### Task inputs
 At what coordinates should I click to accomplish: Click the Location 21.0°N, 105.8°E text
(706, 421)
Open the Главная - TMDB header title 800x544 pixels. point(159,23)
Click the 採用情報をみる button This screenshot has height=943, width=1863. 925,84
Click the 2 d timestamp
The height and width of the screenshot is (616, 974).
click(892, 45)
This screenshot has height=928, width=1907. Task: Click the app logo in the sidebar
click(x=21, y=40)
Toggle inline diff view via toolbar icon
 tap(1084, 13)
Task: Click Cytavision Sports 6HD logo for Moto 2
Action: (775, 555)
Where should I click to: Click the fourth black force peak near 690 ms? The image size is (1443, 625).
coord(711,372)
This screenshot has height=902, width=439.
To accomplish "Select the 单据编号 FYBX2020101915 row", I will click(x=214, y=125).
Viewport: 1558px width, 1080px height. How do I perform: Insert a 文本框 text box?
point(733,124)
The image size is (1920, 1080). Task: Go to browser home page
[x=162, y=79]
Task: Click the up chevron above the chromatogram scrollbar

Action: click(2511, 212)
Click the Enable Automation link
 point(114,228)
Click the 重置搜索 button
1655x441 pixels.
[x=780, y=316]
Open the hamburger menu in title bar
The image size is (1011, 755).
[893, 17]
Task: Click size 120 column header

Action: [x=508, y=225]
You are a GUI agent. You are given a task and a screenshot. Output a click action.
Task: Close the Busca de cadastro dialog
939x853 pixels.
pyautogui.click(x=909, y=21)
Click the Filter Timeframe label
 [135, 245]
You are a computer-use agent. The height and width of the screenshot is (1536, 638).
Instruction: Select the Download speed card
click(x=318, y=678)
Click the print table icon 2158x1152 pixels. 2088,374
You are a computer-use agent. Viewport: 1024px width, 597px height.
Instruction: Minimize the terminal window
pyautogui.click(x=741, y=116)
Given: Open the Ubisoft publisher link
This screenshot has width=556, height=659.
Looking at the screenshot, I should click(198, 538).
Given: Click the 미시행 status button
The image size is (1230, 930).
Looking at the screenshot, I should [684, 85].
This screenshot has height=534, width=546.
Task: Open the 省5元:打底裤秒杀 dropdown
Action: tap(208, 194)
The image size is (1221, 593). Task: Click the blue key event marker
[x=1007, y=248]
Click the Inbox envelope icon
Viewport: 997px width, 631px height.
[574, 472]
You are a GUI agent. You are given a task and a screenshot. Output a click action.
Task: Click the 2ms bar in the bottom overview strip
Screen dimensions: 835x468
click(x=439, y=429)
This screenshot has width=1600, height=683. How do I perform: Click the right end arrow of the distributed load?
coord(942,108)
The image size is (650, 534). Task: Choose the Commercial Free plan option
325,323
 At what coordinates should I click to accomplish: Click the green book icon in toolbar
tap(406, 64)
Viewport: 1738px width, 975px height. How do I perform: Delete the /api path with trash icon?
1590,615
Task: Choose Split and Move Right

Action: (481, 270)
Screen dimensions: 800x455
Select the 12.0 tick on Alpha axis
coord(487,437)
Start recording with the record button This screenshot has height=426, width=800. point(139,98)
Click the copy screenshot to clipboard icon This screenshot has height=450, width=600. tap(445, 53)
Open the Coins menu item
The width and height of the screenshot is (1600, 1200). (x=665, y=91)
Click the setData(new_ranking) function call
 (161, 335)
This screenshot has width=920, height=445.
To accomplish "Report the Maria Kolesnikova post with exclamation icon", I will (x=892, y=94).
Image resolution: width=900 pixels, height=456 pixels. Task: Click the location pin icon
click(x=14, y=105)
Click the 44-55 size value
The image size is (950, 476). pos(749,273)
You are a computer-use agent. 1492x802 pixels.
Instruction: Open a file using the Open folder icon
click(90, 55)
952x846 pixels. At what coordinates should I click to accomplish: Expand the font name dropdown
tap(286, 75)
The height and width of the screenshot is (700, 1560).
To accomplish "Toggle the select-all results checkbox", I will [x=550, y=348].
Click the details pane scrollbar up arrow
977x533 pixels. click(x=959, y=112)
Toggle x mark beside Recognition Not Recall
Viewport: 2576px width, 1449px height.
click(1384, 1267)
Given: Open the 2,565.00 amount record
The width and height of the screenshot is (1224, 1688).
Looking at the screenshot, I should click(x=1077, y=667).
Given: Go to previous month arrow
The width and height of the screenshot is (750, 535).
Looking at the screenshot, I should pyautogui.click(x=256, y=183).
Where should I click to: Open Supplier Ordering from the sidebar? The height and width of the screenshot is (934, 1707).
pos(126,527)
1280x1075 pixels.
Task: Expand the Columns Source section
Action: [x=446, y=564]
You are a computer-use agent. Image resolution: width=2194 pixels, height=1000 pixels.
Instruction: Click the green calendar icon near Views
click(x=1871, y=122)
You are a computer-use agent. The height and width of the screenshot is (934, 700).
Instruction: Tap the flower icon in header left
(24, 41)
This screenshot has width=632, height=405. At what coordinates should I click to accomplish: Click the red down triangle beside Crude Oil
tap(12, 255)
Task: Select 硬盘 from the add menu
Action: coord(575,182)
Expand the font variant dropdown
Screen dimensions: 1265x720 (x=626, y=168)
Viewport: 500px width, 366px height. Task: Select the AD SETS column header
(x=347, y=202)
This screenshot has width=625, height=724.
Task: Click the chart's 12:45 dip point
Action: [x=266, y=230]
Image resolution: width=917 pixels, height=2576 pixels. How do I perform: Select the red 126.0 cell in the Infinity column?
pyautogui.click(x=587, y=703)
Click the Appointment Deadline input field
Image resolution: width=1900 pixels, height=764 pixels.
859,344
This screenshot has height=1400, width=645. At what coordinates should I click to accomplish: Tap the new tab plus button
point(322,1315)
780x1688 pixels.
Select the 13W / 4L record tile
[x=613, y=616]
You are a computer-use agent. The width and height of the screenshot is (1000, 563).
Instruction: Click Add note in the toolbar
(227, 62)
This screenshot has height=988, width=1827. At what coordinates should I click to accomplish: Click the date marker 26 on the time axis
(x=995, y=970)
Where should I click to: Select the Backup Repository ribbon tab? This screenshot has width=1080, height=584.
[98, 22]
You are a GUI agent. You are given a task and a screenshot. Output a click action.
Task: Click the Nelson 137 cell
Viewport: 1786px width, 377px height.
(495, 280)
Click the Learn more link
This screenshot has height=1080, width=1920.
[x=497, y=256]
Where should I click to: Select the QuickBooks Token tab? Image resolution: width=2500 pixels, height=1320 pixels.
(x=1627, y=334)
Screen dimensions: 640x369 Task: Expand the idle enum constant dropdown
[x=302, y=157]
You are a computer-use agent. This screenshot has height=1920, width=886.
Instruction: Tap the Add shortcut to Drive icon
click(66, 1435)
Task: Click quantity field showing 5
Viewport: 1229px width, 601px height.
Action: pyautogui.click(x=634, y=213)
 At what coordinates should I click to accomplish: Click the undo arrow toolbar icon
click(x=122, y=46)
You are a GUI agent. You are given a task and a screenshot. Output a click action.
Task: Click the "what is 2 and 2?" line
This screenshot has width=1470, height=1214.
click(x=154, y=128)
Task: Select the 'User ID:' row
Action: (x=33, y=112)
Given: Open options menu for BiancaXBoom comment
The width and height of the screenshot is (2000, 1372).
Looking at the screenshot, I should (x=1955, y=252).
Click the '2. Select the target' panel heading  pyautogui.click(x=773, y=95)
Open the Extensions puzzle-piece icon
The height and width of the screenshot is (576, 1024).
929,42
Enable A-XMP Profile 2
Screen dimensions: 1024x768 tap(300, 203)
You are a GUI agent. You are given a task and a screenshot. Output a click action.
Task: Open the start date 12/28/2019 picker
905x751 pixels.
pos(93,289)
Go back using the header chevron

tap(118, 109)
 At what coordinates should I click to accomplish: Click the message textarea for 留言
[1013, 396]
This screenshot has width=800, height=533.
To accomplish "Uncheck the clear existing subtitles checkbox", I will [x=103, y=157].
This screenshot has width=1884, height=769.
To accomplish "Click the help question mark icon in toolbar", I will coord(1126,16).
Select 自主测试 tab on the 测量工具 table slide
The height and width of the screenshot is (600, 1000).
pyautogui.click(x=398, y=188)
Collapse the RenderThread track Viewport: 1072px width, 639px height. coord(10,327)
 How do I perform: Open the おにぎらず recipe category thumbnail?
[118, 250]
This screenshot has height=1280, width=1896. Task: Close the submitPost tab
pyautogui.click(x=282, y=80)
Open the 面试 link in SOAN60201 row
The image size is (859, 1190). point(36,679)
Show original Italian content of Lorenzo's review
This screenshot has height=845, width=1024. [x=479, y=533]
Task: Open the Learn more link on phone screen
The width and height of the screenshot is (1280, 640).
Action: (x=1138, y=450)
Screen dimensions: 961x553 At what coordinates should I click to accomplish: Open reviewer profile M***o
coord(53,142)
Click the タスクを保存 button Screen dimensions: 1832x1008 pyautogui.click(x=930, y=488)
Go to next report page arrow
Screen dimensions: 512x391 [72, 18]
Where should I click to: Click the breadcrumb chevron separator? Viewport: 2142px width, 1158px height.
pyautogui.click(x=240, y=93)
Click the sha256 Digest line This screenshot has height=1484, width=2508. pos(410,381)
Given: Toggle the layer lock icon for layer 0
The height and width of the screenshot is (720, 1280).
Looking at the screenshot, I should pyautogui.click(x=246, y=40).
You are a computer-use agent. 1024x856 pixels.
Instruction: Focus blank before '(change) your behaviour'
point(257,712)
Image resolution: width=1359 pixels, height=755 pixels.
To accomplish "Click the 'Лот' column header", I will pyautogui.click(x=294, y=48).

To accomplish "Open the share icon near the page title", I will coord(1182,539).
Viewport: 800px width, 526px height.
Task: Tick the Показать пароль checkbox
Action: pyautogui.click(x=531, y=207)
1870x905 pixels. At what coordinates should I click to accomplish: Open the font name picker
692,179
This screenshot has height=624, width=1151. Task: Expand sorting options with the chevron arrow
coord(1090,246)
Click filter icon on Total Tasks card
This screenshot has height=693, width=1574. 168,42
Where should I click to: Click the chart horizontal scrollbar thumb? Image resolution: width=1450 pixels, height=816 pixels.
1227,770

### Problem statement
Write out the entries word for word, starting at the beginning of the entries and ending at the line that contains "Action: (775, 555)".

### Written reply
 At what coordinates should I click to accomplish: Click the Location 21.0°N, 105.8°E text
(706, 421)
Open the Главная - TMDB header title 800x544 pixels. point(159,23)
Click the 採用情報をみる button This screenshot has height=943, width=1863. 925,84
Click the 2 d timestamp
The height and width of the screenshot is (616, 974).
click(892, 45)
This screenshot has height=928, width=1907. Task: Click the app logo in the sidebar
click(x=21, y=40)
Toggle inline diff view via toolbar icon
 tap(1084, 13)
Task: Click Cytavision Sports 6HD logo for Moto 2
Action: (775, 555)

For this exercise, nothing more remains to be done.